[Source data]
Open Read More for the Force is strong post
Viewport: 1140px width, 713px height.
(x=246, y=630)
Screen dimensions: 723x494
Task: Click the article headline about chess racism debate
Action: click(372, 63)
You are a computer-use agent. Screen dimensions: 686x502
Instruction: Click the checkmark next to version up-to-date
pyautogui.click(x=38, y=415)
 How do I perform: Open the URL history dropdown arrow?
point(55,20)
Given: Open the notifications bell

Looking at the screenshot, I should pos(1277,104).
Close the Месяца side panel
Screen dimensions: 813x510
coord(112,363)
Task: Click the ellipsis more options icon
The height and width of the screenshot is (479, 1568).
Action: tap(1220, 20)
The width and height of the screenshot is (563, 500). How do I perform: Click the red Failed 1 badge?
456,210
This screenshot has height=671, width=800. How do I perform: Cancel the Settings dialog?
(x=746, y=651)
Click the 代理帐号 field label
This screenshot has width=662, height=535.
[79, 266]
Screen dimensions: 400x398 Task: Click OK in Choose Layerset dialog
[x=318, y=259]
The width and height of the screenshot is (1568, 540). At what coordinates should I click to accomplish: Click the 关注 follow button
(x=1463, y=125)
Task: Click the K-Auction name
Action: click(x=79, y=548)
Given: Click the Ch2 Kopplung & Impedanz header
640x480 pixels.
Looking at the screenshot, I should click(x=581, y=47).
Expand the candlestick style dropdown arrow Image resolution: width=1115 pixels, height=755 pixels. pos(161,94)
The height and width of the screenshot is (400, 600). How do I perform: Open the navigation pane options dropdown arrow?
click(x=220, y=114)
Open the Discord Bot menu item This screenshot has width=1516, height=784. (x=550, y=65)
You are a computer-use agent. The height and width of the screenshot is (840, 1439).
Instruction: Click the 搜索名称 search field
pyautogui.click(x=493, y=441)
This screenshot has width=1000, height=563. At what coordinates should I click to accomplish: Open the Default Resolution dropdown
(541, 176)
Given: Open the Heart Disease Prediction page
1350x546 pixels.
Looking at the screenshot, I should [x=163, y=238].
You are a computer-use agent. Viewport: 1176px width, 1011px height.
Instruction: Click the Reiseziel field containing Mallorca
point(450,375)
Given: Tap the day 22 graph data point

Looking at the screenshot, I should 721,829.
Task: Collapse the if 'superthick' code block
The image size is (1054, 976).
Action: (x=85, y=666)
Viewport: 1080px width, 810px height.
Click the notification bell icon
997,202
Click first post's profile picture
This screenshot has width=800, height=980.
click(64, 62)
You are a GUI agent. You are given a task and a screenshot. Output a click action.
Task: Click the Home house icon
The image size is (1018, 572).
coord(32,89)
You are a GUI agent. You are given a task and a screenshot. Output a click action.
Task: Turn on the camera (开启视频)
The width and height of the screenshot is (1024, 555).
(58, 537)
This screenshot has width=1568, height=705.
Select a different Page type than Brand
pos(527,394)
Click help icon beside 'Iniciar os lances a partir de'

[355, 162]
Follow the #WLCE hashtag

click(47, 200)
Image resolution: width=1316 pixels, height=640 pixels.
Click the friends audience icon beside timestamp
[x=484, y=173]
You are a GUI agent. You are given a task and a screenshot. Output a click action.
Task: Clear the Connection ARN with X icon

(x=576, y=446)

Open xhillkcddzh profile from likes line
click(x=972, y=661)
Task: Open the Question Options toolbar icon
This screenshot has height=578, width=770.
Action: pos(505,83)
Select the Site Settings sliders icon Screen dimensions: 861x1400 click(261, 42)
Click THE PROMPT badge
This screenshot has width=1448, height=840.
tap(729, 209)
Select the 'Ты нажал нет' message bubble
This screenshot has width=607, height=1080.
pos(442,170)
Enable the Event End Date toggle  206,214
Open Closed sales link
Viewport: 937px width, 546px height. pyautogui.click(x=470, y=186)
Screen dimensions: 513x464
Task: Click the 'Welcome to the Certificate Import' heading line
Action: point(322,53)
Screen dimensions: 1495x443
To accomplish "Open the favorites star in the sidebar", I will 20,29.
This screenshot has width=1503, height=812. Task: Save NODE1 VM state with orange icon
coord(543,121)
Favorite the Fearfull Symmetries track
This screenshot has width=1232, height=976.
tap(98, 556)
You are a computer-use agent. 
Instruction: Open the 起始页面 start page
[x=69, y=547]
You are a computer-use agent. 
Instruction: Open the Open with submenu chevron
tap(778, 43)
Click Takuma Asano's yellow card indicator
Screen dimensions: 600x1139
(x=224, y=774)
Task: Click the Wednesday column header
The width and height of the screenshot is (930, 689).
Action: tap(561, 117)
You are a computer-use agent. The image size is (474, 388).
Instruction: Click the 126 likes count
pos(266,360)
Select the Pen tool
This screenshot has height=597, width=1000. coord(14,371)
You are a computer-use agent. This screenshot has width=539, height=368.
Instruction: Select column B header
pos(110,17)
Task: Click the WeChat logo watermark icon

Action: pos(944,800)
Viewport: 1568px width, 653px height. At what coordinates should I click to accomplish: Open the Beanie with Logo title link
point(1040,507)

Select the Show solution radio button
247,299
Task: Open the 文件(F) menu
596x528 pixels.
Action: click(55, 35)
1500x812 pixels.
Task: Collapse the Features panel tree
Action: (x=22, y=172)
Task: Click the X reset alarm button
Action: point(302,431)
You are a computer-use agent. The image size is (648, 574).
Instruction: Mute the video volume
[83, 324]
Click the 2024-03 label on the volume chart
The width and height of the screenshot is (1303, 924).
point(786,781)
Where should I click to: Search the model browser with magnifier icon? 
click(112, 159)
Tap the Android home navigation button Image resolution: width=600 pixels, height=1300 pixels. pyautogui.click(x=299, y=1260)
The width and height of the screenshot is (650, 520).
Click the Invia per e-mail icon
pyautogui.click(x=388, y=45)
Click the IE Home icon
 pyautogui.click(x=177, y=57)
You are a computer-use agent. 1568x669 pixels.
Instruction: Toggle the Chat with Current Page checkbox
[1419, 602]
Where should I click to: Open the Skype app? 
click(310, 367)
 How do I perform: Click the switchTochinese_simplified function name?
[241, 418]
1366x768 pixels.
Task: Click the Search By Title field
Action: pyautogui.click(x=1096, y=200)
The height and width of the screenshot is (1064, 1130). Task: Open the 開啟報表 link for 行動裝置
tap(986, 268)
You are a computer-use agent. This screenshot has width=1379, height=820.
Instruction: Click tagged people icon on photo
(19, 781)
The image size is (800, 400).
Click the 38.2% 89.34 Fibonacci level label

PROBLEM STATEMENT: Every line above in which the word "computer" occurs needs to be copied.

EXPECTED ANSWER:
You are a computer-use agent. Screen dimensions: 686x502
You are a computer-use agent. The height and width of the screenshot is (840, 1439).
You are a computer-use agent. Viewport: 1176px width, 1011px height.
You are a computer-use agent. 
You are a computer-use agent. 
You are a computer-use agent. The image size is (474, 388).
You are a computer-use agent. This screenshot has width=539, height=368.
You are a computer-use agent. The image size is (648, 574).
You are a computer-use agent. 1568x669 pixels.
You are a computer-use agent. This screenshot has width=1379, height=820.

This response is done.